Til bevillingsoversigt

DECODENSE: Mean-Field Density Matrix Decompositions

Reintegration Fellowships


The main objective of the DECODENSE project is the development of new, rapid simulation tools in the field of quantum chemistry. In particular, I will be concerned with the acceleration of contemporary, state-of-the-art electronic structure methods by means of modern machine learning. Through the formulation of novel theory and its efficient implementation within optimized computational workflows, I am proposing new manners by which to decompose quantum-chemical simulations. In turn, these decompositions will make the underlying theory increasingly befitting to the deployment of machine learning in inferring physical properties from chemical structures alone. Importantly, these mappings will be made without recourse to explicit and exceedingly expensive electronic structure treatments.

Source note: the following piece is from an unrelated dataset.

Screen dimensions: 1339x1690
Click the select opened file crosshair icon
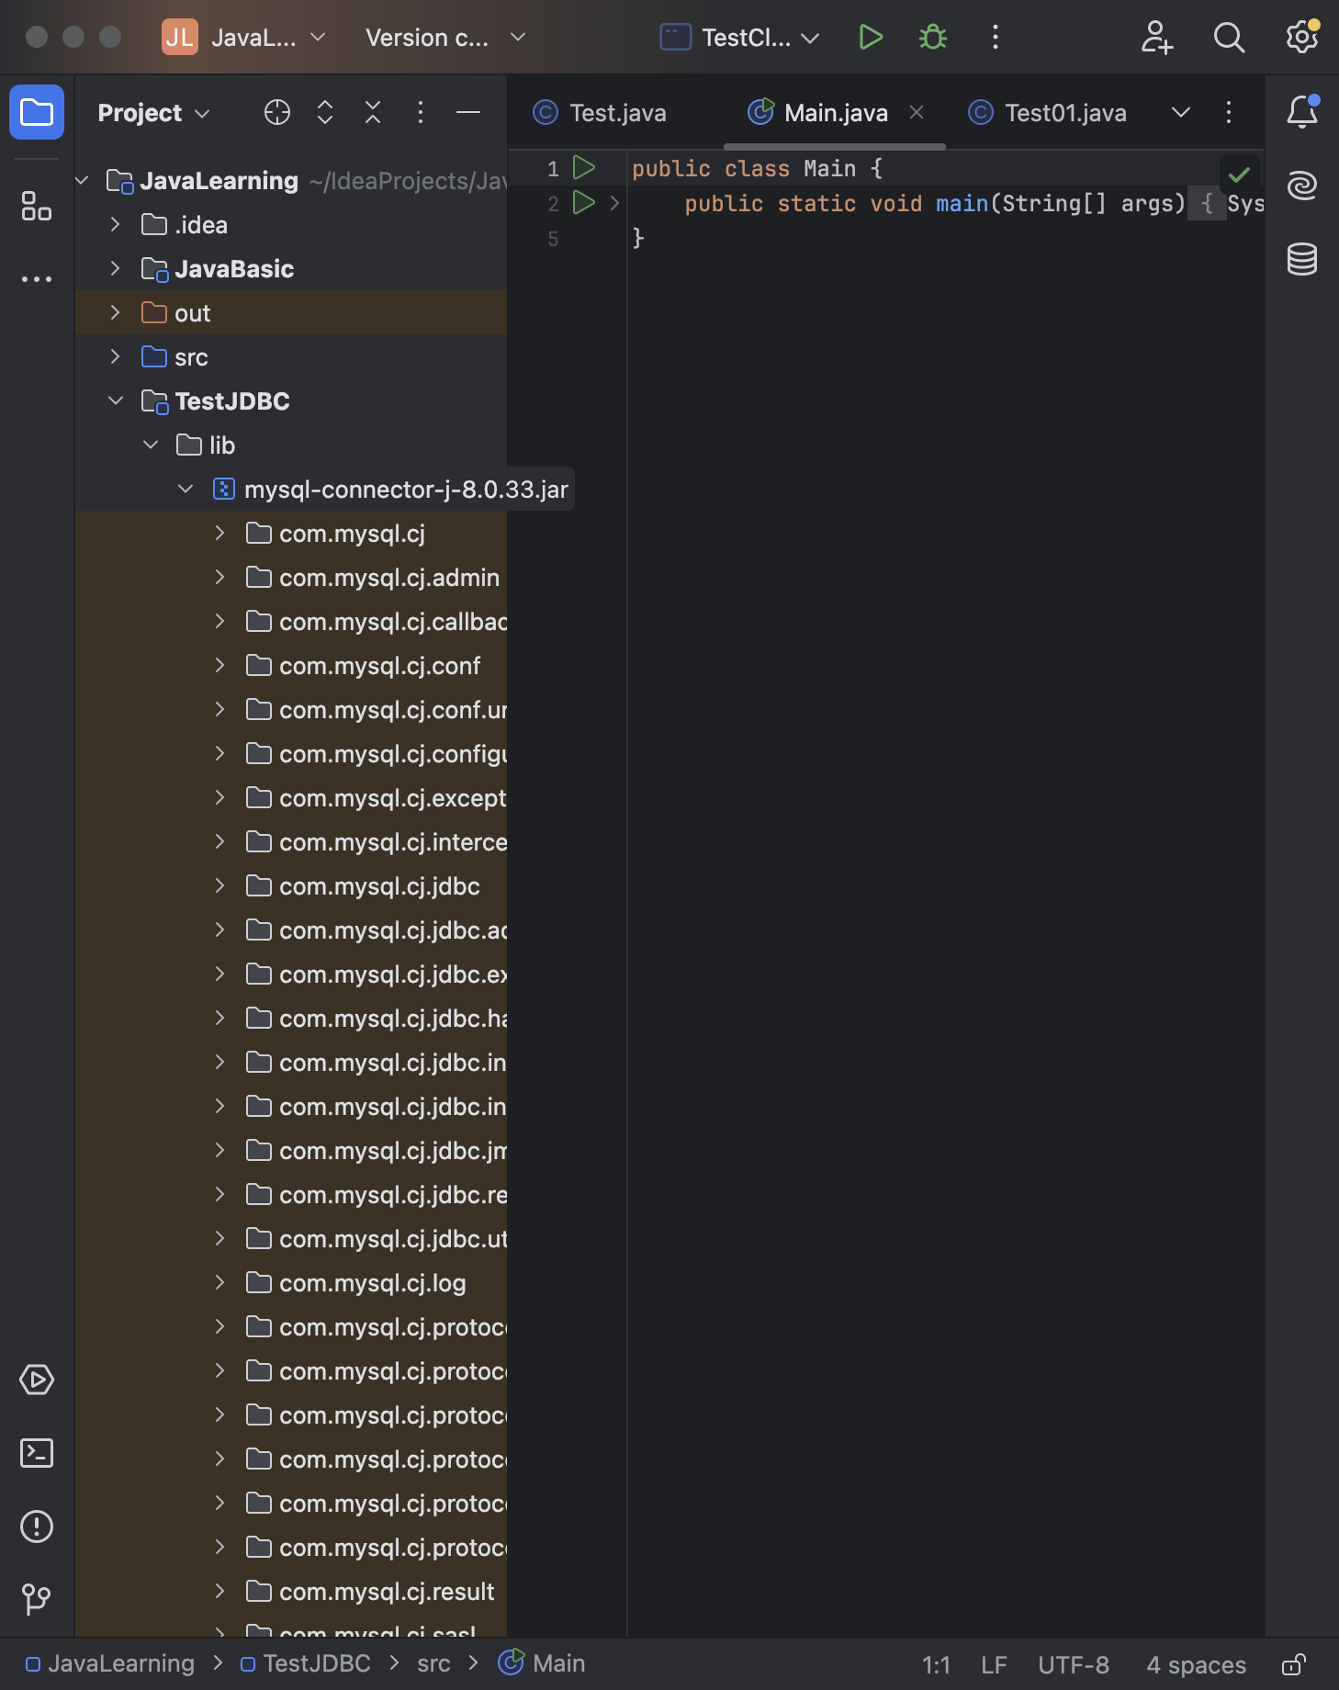click(276, 112)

The inner workings of molecules and materials may these days be probed and modelled by advanced simulation tools on modern computer architectures. These simulations not only serve as a complement to traditional empirical explorations, but also as practical extensions in cases where these prove infeasible, hazardous, or exceedingly expensive. The crux of the matter, however, is the fact that today's primary computational workhorse - known as Kohn-Sham density functional theory (KS-DFT) - is inherently too computationally costly to warrant large-scale simulations of, e.g., potential drug prospects or emerging solid-state batteries. To that end, my project will ultimately be concerned with circumventing the prohibitive scaling wall of KS-DFT by deploying machine learning to the problem.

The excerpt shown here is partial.